» **What the exercise asks**
Pictures are to be excluded. Please print only the lines from the one containing "View the Cart" through the end of the data, exactly as they appear.
=== Dataset records ===
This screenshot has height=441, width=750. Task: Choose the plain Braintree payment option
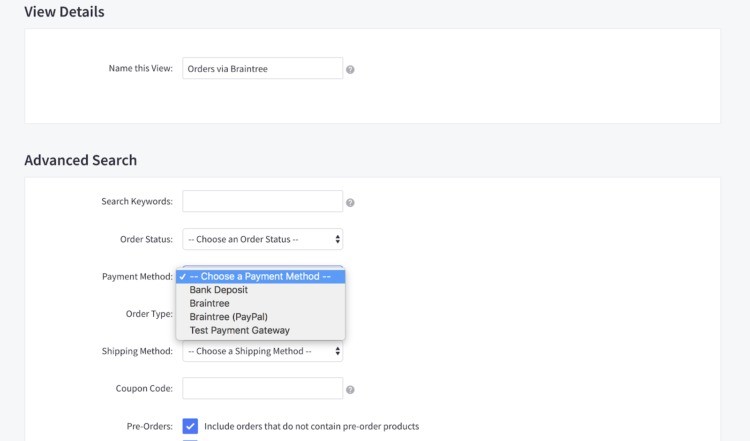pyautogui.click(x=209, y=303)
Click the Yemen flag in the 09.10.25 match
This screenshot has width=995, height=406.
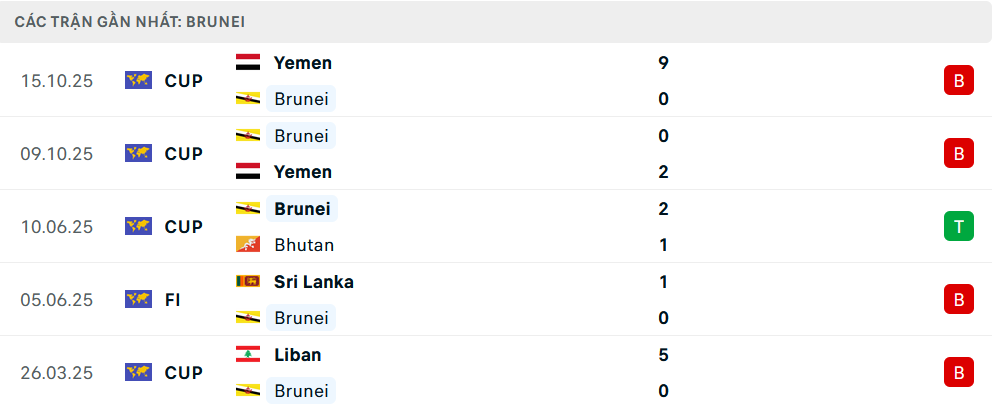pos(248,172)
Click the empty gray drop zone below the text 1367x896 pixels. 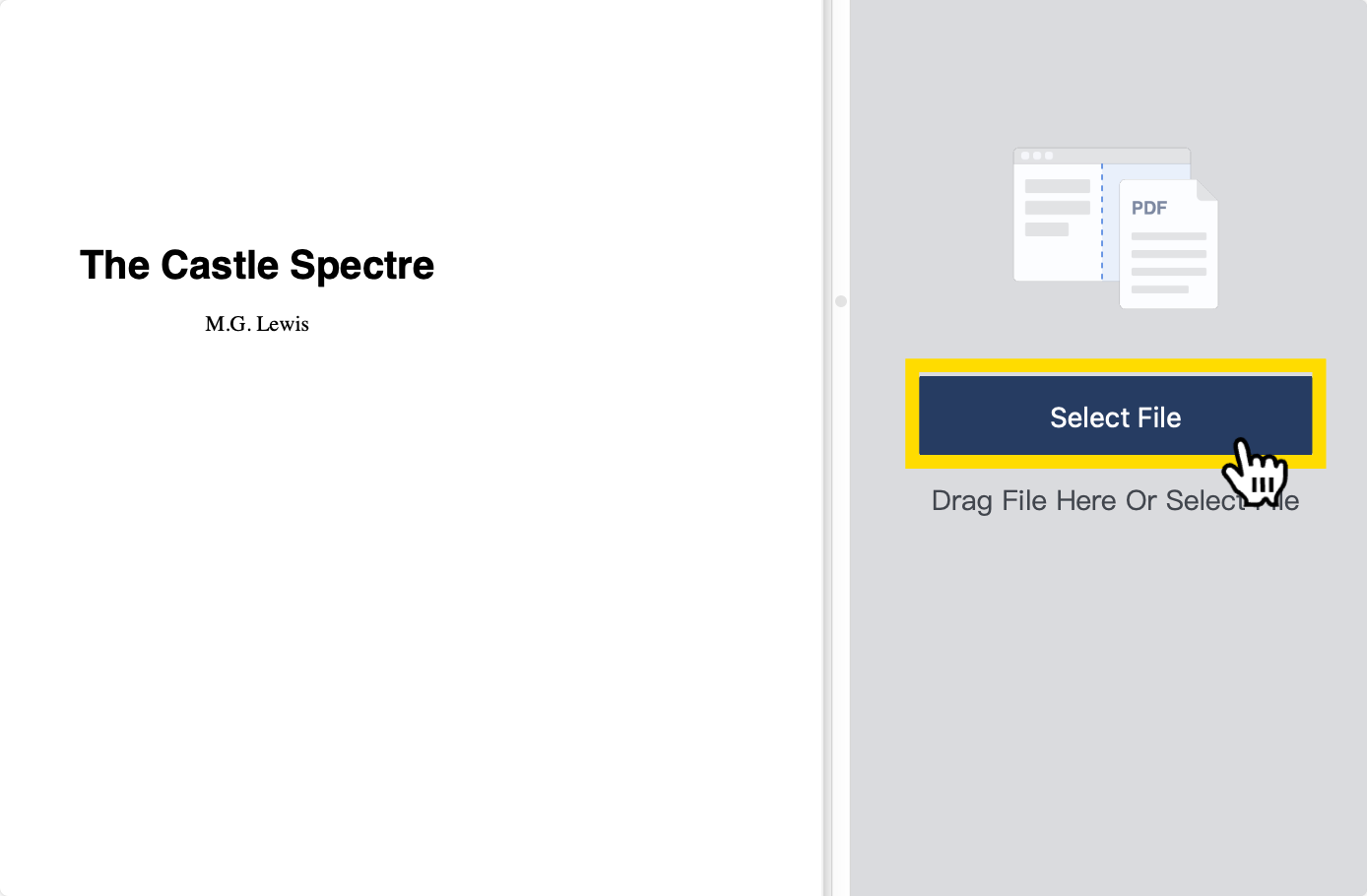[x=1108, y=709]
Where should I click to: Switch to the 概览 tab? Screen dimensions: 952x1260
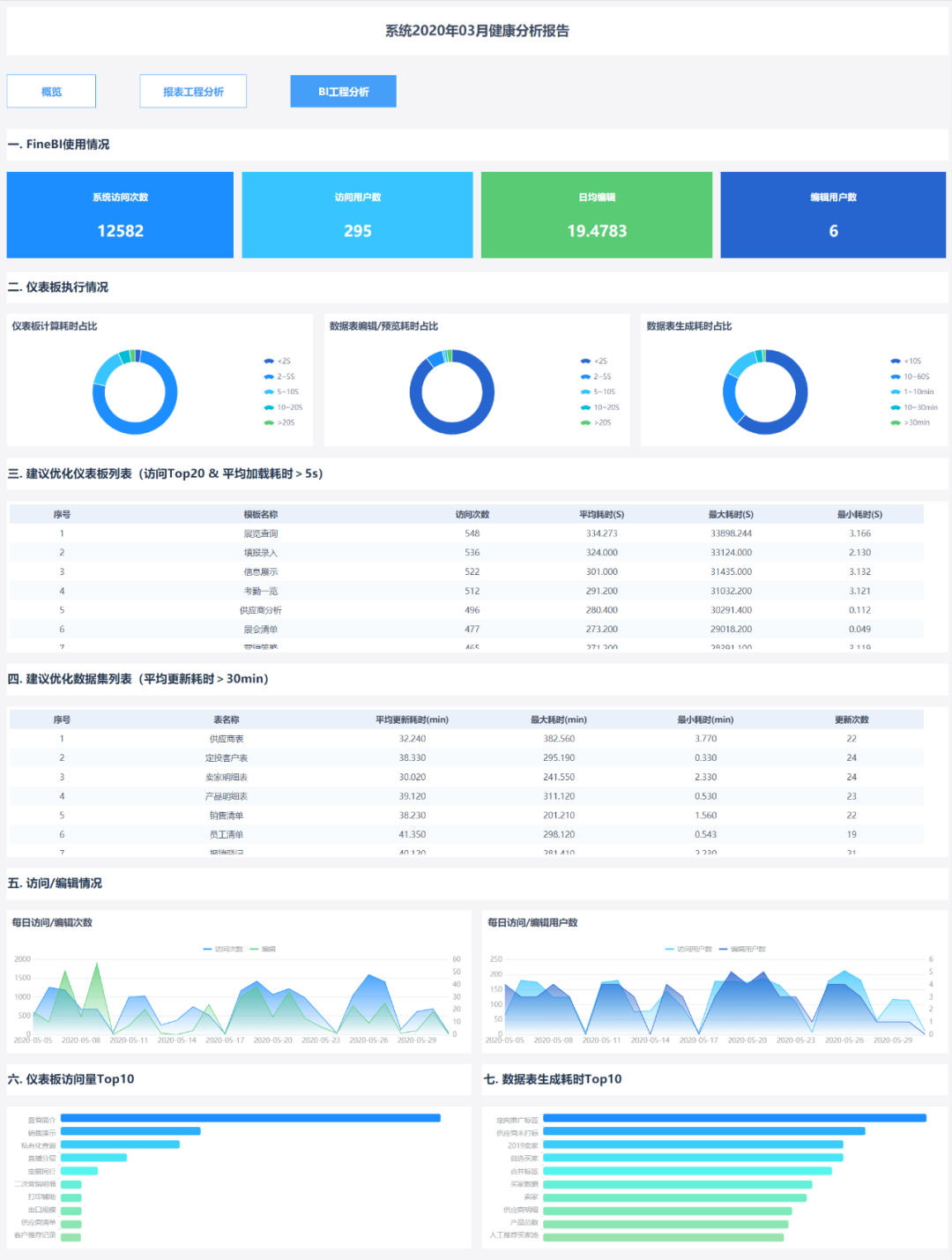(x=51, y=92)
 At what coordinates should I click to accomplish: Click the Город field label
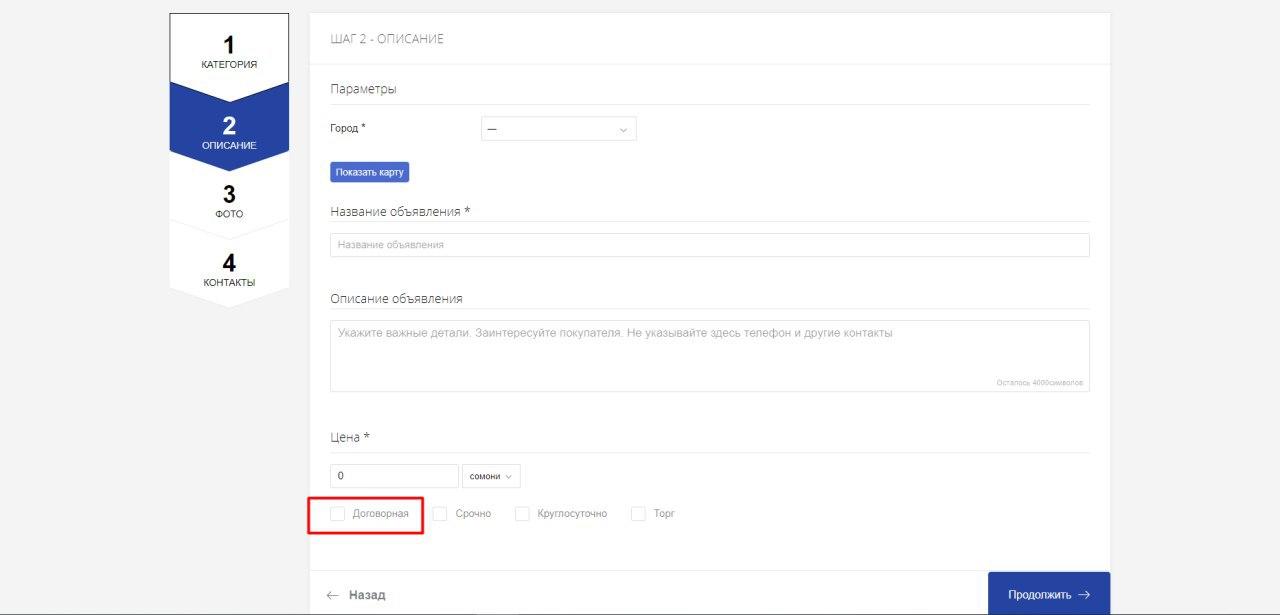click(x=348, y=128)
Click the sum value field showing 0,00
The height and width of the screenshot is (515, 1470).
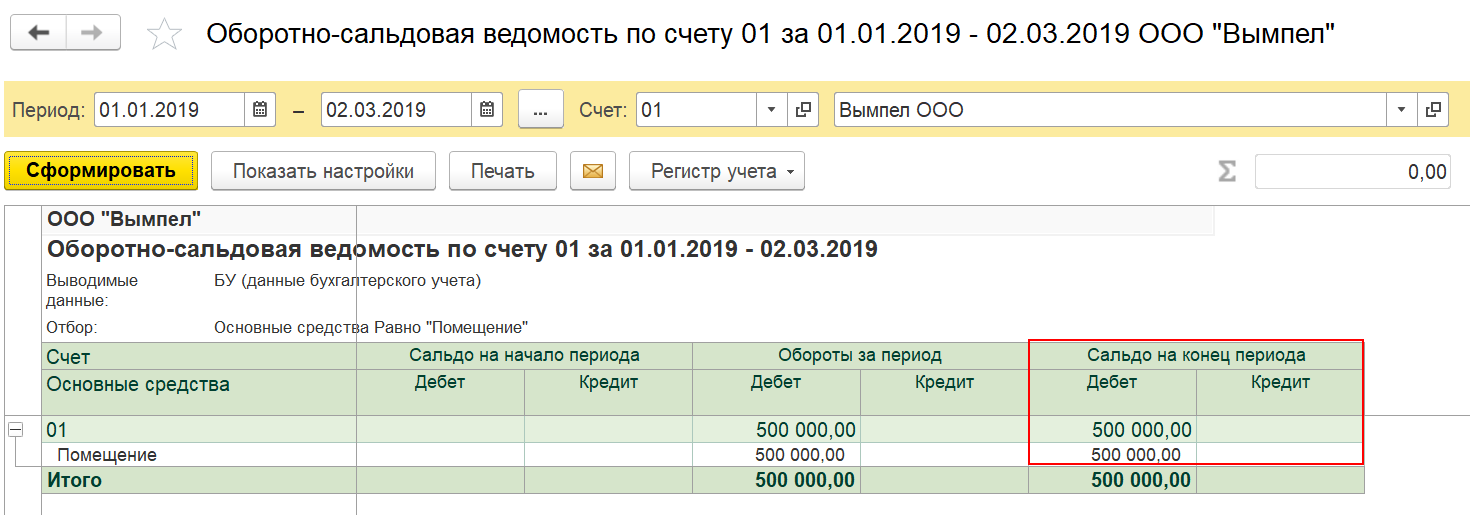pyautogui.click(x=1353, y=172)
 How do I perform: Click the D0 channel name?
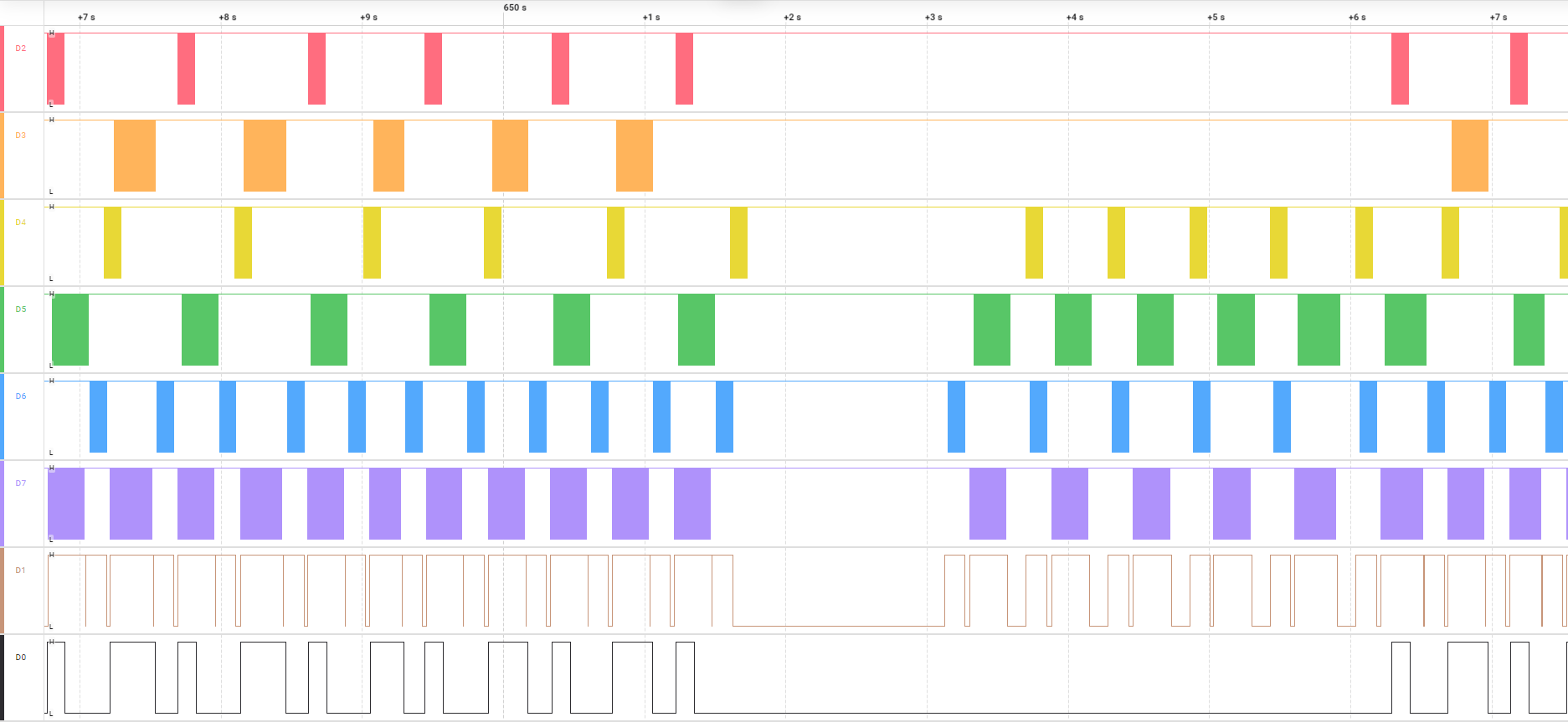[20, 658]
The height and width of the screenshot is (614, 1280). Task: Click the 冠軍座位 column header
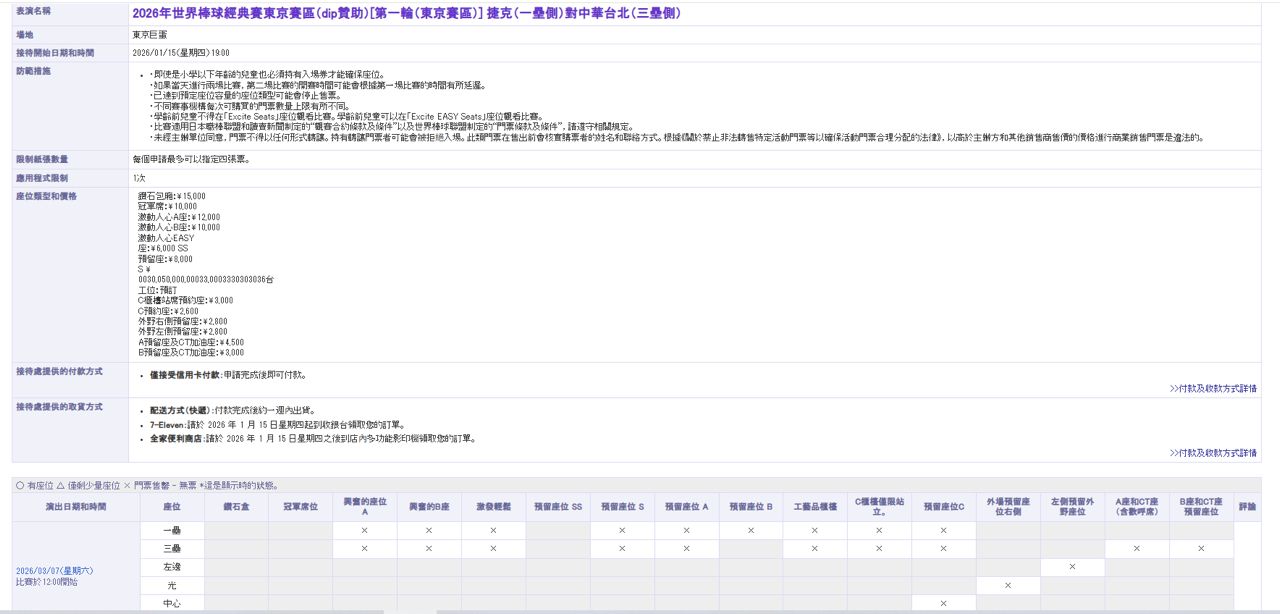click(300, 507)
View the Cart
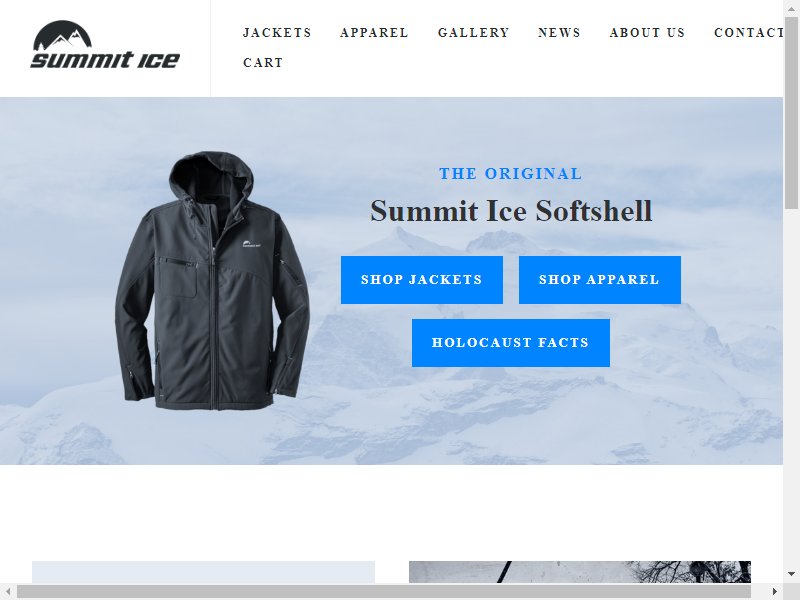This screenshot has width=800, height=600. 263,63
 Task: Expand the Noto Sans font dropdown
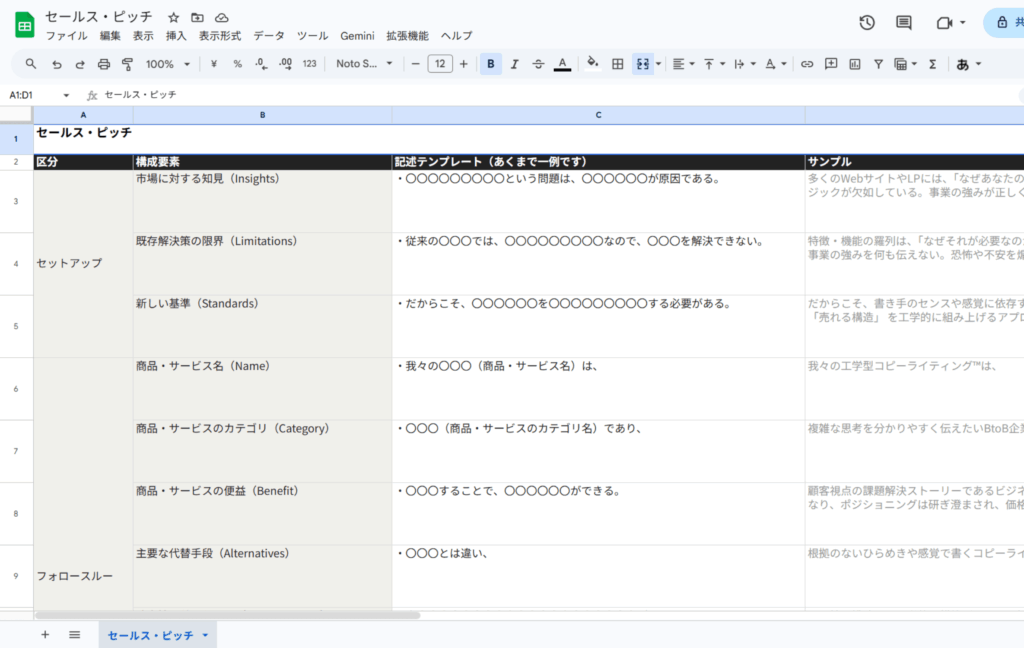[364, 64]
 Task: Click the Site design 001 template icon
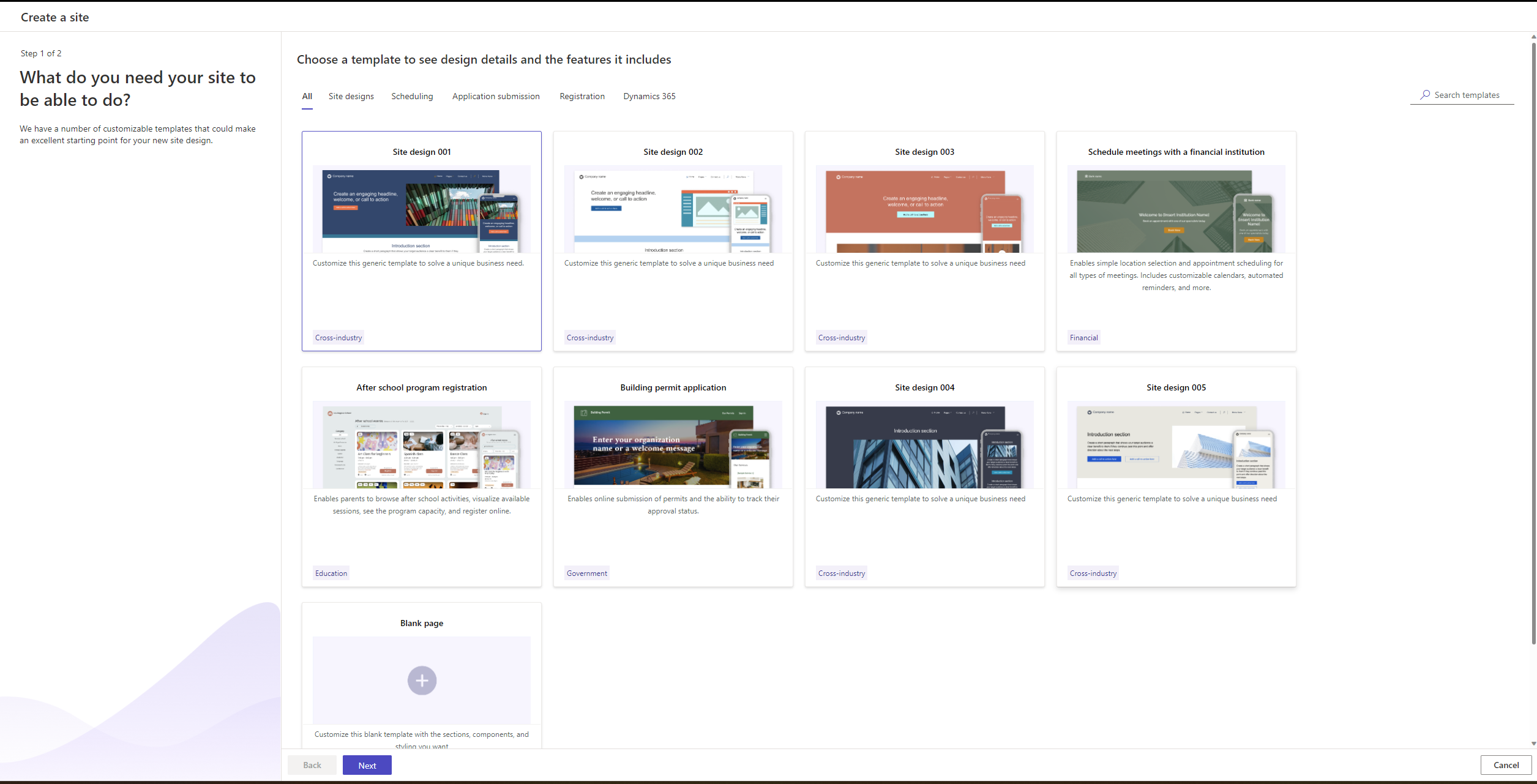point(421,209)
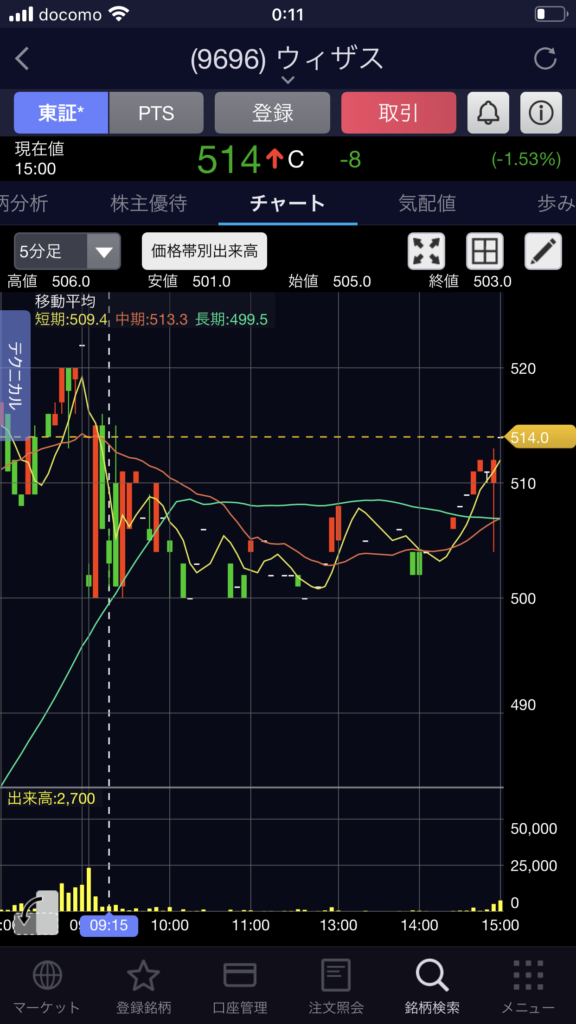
===
» **Answer space**
View the Cart
This screenshot has width=800, height=600. 263,63
 Task: Expand the Noto Sans font dropdown
[364, 64]
 Task: Click the Site design 001 template icon
point(421,209)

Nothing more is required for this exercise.